Dataset extract

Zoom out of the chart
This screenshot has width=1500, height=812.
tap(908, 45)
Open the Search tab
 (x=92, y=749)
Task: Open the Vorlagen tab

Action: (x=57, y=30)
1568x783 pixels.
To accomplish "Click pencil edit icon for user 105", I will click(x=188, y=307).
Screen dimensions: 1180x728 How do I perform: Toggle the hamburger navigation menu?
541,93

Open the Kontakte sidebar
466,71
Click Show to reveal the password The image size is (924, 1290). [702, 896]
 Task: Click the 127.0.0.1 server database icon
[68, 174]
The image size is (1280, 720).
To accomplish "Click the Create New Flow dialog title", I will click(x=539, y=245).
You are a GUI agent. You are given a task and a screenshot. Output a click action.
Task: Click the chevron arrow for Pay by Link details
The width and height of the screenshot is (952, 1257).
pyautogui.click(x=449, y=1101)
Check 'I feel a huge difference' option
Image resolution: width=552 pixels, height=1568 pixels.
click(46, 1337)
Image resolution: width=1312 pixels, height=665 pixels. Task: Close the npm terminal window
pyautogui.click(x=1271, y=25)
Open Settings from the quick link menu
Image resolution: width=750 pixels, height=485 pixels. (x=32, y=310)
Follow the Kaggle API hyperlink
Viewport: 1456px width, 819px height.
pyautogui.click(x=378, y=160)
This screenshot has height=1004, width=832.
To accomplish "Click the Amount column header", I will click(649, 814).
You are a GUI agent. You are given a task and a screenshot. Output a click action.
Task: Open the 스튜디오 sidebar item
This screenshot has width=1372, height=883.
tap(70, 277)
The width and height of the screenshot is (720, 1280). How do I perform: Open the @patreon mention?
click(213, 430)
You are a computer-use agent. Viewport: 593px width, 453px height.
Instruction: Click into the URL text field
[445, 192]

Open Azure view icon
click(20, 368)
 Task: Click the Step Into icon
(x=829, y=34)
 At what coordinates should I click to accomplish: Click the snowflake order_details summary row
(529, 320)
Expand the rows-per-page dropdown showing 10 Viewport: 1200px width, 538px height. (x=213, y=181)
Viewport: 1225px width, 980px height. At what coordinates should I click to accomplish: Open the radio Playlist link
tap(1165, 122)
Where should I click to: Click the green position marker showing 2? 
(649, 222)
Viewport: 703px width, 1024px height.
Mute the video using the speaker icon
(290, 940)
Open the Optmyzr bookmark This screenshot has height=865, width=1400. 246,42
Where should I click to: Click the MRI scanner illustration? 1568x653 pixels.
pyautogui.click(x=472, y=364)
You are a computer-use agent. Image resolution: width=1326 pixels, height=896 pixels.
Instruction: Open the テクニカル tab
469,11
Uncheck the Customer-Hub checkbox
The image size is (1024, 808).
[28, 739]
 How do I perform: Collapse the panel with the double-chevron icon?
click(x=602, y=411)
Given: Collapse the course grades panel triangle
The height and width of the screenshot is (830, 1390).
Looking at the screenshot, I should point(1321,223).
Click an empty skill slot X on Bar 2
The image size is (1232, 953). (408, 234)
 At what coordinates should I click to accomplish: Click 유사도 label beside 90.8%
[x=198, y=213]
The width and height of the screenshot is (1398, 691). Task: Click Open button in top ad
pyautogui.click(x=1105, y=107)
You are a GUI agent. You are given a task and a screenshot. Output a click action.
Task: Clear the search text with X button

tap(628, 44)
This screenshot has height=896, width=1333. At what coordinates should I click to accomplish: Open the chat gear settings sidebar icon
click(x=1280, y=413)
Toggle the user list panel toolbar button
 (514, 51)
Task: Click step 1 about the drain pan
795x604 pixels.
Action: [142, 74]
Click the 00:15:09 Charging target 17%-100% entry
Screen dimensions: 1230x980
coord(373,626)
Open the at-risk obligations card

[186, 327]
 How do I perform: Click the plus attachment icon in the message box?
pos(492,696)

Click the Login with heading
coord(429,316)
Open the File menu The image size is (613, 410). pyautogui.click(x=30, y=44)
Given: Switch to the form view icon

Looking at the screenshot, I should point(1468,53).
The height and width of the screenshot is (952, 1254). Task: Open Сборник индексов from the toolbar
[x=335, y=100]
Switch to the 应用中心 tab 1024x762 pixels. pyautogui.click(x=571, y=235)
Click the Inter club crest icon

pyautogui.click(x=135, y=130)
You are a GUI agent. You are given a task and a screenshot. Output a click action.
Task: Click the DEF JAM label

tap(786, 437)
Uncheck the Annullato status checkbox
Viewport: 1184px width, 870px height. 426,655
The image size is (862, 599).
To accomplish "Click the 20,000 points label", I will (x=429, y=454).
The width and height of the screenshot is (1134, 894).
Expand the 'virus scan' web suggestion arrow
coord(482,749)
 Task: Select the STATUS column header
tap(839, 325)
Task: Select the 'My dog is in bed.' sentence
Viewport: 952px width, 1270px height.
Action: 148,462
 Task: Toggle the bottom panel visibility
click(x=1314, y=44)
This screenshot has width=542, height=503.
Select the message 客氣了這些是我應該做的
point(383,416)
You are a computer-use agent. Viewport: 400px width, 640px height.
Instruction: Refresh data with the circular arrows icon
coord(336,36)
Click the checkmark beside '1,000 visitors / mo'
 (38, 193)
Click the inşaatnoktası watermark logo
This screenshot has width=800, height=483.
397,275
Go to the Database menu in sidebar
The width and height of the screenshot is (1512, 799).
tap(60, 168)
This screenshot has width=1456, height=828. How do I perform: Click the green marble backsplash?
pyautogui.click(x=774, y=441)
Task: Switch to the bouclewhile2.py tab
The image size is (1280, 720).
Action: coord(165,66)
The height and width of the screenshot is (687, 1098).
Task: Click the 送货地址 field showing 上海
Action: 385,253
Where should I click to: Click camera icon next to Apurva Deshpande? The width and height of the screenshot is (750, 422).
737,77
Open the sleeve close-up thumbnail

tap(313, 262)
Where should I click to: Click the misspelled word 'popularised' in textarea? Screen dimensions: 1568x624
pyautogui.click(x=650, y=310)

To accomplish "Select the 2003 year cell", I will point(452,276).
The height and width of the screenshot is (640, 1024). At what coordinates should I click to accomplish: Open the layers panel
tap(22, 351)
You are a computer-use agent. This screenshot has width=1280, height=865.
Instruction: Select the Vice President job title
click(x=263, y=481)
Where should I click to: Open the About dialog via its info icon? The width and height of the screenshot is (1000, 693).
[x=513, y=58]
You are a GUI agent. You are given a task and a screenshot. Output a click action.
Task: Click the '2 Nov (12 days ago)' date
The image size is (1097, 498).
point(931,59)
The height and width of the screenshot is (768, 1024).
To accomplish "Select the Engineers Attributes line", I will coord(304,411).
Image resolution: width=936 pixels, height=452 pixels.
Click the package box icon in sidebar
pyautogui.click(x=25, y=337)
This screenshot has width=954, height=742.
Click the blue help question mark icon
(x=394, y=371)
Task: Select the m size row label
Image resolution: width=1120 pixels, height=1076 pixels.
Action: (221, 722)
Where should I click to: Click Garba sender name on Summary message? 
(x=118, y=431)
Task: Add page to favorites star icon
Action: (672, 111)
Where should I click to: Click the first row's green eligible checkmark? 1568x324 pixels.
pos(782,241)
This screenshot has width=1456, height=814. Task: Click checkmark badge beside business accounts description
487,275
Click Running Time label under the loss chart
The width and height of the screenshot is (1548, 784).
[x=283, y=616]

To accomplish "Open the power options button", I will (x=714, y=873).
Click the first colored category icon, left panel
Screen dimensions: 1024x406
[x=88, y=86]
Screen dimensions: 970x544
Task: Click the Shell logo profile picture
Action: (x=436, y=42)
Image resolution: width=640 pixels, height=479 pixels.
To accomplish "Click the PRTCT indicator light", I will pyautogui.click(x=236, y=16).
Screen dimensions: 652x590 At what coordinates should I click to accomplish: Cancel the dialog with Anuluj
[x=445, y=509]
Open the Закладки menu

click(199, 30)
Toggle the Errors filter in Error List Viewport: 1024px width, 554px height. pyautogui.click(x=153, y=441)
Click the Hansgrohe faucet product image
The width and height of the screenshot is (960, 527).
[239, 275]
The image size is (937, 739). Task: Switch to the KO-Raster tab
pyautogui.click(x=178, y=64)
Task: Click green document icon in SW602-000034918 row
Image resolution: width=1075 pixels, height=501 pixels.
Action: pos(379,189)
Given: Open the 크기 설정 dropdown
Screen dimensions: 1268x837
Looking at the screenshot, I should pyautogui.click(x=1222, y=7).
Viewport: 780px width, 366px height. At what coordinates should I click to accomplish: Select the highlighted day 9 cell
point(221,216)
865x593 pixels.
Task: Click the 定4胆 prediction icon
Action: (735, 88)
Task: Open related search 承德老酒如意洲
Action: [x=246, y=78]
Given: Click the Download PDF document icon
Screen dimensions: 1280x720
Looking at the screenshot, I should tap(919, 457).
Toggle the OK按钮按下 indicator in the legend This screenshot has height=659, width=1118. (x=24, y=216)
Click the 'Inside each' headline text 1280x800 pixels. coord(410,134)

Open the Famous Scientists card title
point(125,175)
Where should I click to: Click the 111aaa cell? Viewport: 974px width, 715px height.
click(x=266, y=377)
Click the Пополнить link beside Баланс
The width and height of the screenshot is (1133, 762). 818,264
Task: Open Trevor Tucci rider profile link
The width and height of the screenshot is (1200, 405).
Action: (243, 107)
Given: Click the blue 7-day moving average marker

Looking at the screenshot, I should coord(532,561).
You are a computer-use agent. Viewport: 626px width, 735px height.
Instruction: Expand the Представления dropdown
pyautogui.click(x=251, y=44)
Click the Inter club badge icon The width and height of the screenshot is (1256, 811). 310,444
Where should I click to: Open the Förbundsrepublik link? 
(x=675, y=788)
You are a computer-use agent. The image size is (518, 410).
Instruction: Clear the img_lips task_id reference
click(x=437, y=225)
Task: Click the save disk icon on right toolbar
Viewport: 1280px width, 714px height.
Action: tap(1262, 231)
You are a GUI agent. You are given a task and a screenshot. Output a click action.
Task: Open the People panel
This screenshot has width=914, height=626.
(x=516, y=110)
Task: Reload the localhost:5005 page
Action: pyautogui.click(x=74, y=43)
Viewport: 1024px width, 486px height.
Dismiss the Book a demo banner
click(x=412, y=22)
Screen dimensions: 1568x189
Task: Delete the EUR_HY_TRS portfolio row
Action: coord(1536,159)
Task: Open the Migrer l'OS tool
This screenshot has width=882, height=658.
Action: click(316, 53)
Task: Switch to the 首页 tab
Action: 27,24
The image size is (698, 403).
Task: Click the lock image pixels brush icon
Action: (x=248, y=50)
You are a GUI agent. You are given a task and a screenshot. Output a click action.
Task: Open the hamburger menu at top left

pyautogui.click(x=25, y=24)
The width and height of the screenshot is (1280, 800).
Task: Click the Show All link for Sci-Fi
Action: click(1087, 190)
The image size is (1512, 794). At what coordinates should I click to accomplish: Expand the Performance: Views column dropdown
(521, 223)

About this exercise
The answer should be a bare number: how many lines of the material above include "document".

Output for this exercise
2